"Stringbean's a Liar"
Carolyn Space Jacobson
October 18, 1996


copyright © 1996

[Lights up.]

Hi. The following is from a rock-opera I've written called "Stringbean Takes a Wife." This monologue occurs toward the beginning, and is the audience's first introduction to the protagonist. The show will be opening at Riverside Theater in a couple of weeks, so keep your eyes out for news about it, and I've already been contacted by some people in NY, so it will probably be opening there in the early spring. If I'd known Scott was going to be here this week, I'd have worked up the version of this with the music, but I didn't run into him in time, so I'll just read this.

People used to freak out when I'd tell them how daring I was. How I stopped pickpocketers and kidnappers, and how I braved the flood waters that once. Their mouths would get really big, and they'd make these astonished noises, and their big ugly palms would slap me on the back and they'd shake my hand in what seemed to me like slow motion, although that was probably just my sickness speaking. "Congratulations on having those stories published. On having that plaque put up." But they never really understood. They thought they knew who I was, but what did they know? Not the real me, that's for sure. I mean, for instance, they never got that I was just making it all up. All that stuff about the political consulting I was doing? Pure fabrication. About being related to Frank Sinatra? Not in my lifetime. "I've got a promotion"? Just another cry for help in an unending series of my cries. They never got it. And I left clues. Oh yes. Plenty of clues. Like the letters I sent to all of them saying "Stringbean's a liar." And I'm a bad liar to begin with. When I lie, I've got this tic I just can't control. And I'd write to them, "Whenever Stringbean's tic acts up, you can tell he's lying." And I guess they just didn't want to know. Or maybe they just didn't know that I call myself Stringbean. And to be honest, my tic is pretty invisible. Even if you look close. And usually I'm moving waaaay too fast for that.

When it gets right down to it, I'm glad they never caught on. Because I really liked the accolades. I liked the announcements on the PA system about the outstanding community service I'd done, or about my latest tap-dancing gig on off-Broadway, and I liked that moment when I'd be saying grace over my lunch--not that I'm religious, mind you, except in a wholly self-serving manner--and I'd realize that two of my coworkers were talking about me, how great I was, how they wished they could be me.

I did try sneaking notes that would discredit me into the stack of letters to the editor at the local newspaper, but someone must have come by after me and removed them. OK. Sometimes I came along after me and removed them, but that was just the fear talking. Desperate actions taken by desperate men. OK. Desperate man.
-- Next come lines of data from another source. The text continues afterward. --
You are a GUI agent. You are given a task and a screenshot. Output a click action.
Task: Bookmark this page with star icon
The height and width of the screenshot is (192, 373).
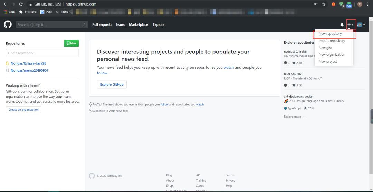tap(324, 4)
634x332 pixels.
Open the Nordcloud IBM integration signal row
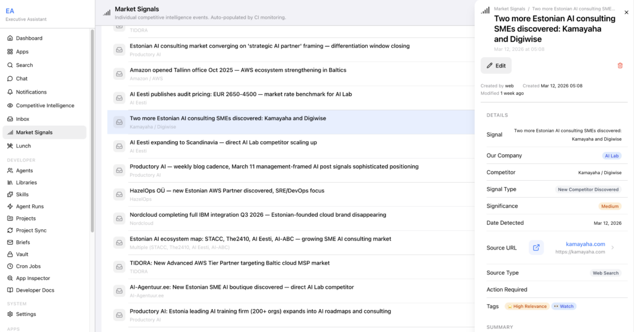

And let's not underestimate desperation. I'd sit at home at night, stroking my knees, whispering little ditties to myself to bring the calm on. I'd count my toes to make sure that the world as I knew it was still the dominant reality. I'd check my dream notebook two or three times an hour to make sure I wasn't dreaming. Although I always worried that I might be cheating there, you know, forging my dreams. (I was a suspiciously accomplished dreamer.) If only I had a writing tic. Then I'd know if I were dreaming or not. Then I'd know for sure which way the wind was blowing. If it was blowing. If I wasn't the wind myself, that is.

I actually never told anyone that I was a genuine force of nature. Viet Nam hero, yes, but force of nature, no. Even I knew my limits. I had my rules carefully written in a notebook. They were:

1) Make it all up.
2) Tell everyone.
3) Never pretend to be a force of nature--m-dash--too risky.
4) Write nothing down.

And I lived by these words. Until the change came. After which I threw away the first rule--"make it all up"--and just lived by the other three, with an extra rule at the end which is to always tell the truth, which is why I'm here right now. I mean, I wouldn't be here if I'd kept on lying. Just think about that word: "Lying". It's like you're lying down, horizontal, doing nothing, a complete loser, except, of course, when you're talking, at which point your magnificence kick everyone else's ass, but you can't talk all the time, because you have to breath, and whenever you take a moment to inhale, it's like you become pathetic for those seconds, so you try to inhale really really fast, which only means that you keep passing out. And every moment that you're passed out, and you're not keeping up the lie, you're pathetic again, because who the fuck is going to believe you're an Olympic medalist in the shotput if you keep passing out.

While when you're telling the truth, you're standing straight up, all your sinews tightened and ready for action. In a good way, I mean. So that's the way it is, and that's a pretty good introduction to what I really want to tell you.

[Quick Blackout]

"Stringbean's a Liar" debuted October 18, 1996.